§ **Assignment**:
Reproduce the section of the listing that begins at the line containing "Click info icon next to Summary" and finishes at the line containing "Task: Click the Home gear icon". Include both end lines and nothing beyond them.

== Records for the task ==

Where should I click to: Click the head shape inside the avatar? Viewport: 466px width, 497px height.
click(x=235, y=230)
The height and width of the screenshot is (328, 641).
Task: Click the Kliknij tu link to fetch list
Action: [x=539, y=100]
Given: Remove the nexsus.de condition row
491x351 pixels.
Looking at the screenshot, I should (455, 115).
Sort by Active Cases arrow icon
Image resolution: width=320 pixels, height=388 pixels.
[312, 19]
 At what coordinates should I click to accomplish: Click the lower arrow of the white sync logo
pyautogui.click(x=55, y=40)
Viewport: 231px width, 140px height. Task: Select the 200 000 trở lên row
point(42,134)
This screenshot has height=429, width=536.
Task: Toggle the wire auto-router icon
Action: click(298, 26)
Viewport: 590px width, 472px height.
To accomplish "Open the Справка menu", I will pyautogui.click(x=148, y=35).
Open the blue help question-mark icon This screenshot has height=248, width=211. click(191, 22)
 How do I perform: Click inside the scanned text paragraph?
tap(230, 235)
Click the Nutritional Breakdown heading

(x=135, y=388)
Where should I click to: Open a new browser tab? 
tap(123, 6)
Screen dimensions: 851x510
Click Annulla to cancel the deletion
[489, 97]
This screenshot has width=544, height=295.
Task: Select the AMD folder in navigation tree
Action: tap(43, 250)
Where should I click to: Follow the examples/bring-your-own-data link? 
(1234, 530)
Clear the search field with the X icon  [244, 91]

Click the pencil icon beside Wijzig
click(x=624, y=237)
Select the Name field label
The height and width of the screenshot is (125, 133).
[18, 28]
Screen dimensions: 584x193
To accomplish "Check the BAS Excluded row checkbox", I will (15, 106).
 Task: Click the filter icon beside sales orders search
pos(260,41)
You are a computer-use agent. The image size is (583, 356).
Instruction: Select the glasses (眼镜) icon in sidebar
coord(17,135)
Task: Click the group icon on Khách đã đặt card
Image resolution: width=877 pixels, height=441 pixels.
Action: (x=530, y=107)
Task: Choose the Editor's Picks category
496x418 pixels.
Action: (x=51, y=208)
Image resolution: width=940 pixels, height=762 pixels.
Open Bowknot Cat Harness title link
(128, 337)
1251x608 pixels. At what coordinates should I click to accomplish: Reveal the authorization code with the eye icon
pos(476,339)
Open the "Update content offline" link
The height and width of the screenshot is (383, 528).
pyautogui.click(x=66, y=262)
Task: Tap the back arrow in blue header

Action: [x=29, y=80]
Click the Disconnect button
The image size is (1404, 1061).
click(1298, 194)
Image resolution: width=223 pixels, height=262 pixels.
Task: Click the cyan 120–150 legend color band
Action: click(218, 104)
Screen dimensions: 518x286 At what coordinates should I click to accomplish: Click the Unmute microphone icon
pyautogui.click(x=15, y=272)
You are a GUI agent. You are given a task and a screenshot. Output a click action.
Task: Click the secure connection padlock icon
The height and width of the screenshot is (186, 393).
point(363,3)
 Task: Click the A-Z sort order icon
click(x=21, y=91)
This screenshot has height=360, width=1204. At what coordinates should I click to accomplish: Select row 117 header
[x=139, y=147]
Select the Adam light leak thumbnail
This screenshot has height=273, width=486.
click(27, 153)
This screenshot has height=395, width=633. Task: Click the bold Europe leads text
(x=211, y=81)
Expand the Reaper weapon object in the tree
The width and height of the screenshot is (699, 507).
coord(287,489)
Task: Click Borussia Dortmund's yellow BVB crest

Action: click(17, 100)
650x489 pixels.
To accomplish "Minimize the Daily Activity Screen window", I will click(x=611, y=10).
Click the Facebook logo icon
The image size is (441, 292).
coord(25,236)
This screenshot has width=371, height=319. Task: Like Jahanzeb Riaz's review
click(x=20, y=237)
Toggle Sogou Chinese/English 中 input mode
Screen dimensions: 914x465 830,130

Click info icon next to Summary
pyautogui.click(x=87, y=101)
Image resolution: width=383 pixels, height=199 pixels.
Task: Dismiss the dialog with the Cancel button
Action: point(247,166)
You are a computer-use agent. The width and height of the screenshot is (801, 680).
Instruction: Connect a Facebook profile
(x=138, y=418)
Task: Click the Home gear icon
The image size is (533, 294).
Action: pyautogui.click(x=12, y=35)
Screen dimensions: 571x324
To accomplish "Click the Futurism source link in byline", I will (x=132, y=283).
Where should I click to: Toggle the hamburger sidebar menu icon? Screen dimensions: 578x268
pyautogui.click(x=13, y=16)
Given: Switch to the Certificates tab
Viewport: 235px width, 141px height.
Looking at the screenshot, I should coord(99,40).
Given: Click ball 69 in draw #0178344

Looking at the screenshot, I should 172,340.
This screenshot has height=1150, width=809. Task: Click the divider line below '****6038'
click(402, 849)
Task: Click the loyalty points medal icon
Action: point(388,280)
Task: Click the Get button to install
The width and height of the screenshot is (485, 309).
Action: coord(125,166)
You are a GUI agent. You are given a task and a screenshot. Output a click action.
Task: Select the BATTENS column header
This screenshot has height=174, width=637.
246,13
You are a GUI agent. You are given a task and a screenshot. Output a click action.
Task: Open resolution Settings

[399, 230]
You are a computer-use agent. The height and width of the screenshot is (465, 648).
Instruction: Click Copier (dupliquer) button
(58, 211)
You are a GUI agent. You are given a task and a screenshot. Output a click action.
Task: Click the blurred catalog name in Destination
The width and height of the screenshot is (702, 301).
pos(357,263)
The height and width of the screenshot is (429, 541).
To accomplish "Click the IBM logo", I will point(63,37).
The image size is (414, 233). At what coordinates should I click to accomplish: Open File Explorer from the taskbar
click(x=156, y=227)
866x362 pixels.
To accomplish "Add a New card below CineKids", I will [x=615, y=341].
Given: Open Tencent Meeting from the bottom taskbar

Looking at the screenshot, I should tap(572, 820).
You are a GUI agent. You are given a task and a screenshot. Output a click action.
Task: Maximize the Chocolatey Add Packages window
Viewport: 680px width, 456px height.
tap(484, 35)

===

§ **Your response**:
Click info icon next to Summary
pyautogui.click(x=87, y=101)
Image resolution: width=383 pixels, height=199 pixels.
Task: Dismiss the dialog with the Cancel button
Action: point(247,166)
You are a computer-use agent. The width and height of the screenshot is (801, 680).
Instruction: Connect a Facebook profile
(x=138, y=418)
Task: Click the Home gear icon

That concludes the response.